-- RECORDS TO PROCESS follows --
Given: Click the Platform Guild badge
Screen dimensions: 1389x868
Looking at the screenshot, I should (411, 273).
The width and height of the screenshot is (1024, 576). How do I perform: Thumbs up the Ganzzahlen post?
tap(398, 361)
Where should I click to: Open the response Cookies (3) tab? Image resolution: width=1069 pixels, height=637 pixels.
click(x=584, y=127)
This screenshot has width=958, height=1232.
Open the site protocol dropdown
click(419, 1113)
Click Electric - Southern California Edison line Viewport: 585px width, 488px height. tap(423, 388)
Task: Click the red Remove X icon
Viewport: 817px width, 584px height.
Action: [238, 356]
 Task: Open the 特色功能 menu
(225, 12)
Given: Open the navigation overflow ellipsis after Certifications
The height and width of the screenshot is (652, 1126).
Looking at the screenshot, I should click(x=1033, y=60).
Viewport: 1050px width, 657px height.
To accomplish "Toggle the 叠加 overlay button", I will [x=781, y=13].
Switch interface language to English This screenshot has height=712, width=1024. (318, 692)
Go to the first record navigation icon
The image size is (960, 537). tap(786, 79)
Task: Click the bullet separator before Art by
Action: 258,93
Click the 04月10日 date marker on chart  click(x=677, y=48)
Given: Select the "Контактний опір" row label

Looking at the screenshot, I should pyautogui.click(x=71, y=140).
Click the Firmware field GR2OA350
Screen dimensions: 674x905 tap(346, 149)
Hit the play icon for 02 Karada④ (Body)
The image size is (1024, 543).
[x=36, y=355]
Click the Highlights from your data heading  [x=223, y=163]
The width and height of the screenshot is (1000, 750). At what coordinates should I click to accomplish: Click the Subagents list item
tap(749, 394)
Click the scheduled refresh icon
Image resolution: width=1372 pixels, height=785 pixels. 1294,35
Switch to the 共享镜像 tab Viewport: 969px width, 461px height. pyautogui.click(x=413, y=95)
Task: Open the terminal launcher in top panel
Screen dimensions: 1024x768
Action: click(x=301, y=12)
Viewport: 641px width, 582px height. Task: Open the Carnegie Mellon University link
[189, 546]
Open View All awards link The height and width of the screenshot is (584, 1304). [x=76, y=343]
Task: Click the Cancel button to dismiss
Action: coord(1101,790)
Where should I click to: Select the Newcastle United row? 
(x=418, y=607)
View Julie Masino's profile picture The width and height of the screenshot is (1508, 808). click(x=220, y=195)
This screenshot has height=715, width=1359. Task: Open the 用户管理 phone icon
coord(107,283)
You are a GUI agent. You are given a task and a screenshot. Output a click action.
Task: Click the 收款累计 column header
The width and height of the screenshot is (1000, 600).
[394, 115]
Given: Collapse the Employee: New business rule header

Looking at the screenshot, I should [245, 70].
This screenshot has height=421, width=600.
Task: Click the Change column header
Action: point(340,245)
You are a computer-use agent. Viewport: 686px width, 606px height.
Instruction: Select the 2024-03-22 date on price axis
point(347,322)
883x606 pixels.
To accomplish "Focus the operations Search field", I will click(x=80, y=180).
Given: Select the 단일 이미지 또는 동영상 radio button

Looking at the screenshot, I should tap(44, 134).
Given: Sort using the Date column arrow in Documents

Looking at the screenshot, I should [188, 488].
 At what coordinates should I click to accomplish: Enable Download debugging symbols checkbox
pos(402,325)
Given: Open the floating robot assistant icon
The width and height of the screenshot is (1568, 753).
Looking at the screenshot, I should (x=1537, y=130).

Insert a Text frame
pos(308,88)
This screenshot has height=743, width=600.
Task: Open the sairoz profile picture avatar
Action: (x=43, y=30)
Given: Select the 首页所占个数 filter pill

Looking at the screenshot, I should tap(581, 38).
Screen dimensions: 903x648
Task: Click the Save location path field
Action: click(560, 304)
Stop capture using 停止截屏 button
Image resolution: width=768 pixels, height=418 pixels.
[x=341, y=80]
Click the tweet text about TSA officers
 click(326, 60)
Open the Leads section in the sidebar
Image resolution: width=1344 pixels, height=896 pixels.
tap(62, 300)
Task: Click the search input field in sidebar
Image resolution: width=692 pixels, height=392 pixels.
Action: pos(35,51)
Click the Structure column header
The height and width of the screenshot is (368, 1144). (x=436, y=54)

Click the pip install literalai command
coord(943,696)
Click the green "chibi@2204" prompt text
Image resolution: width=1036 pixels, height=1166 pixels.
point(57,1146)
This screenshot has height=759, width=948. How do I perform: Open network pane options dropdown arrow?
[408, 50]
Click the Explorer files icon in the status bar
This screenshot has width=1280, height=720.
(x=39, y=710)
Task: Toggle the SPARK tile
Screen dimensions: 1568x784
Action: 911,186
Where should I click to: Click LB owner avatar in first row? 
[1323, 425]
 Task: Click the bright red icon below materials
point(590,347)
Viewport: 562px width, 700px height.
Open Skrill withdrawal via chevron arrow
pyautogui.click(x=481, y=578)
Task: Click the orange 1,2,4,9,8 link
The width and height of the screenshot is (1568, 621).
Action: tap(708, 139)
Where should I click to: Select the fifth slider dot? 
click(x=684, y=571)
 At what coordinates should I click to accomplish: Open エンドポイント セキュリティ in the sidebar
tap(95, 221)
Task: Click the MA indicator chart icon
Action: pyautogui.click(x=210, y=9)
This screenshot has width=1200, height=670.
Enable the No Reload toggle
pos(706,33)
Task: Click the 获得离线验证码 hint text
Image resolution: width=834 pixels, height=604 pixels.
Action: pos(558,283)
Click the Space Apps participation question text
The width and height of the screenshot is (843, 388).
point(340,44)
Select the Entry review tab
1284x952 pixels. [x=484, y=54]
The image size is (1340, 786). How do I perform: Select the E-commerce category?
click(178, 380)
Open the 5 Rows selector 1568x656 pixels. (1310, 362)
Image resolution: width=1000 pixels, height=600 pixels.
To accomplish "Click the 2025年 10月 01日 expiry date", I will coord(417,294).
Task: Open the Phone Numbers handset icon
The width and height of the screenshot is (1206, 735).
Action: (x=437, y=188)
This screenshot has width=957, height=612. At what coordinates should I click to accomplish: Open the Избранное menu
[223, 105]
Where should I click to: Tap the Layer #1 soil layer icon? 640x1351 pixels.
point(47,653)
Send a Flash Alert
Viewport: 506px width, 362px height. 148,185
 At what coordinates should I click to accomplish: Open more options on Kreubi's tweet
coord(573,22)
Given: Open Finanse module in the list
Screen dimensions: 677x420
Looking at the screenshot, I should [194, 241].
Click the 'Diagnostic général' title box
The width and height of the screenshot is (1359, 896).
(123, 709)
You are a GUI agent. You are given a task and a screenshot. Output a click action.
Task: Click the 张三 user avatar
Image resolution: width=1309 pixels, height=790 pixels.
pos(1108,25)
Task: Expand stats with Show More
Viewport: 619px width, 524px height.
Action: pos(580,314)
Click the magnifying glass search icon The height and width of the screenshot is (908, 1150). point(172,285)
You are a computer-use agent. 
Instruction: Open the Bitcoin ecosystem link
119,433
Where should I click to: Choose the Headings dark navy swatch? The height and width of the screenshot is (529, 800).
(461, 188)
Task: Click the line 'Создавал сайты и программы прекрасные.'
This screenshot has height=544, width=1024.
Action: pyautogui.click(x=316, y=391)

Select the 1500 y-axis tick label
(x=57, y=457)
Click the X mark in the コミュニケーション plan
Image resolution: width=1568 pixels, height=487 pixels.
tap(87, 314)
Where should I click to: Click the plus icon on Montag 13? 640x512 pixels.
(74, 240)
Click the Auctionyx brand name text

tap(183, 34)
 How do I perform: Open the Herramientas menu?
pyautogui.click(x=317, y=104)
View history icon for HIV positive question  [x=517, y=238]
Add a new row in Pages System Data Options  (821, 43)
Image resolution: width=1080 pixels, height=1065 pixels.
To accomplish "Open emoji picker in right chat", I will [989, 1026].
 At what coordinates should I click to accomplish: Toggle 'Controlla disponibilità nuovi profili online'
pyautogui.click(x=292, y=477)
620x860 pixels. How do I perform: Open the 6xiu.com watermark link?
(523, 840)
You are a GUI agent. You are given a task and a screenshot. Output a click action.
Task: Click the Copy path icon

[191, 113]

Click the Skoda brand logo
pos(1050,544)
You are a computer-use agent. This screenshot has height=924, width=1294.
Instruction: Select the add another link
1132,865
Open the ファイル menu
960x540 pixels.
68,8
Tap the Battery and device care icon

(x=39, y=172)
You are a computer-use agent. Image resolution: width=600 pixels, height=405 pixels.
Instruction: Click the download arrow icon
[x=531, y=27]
-- RECORDS TO PROCESS concluded --
Whenever a line above has the word "computer" in it, copy that line.

You are a computer-use agent. Viewport: 686px width, 606px height.
You are a computer-use agent. 
You are a computer-use agent. This screenshot has height=924, width=1294.
You are a computer-use agent. Image resolution: width=600 pixels, height=405 pixels.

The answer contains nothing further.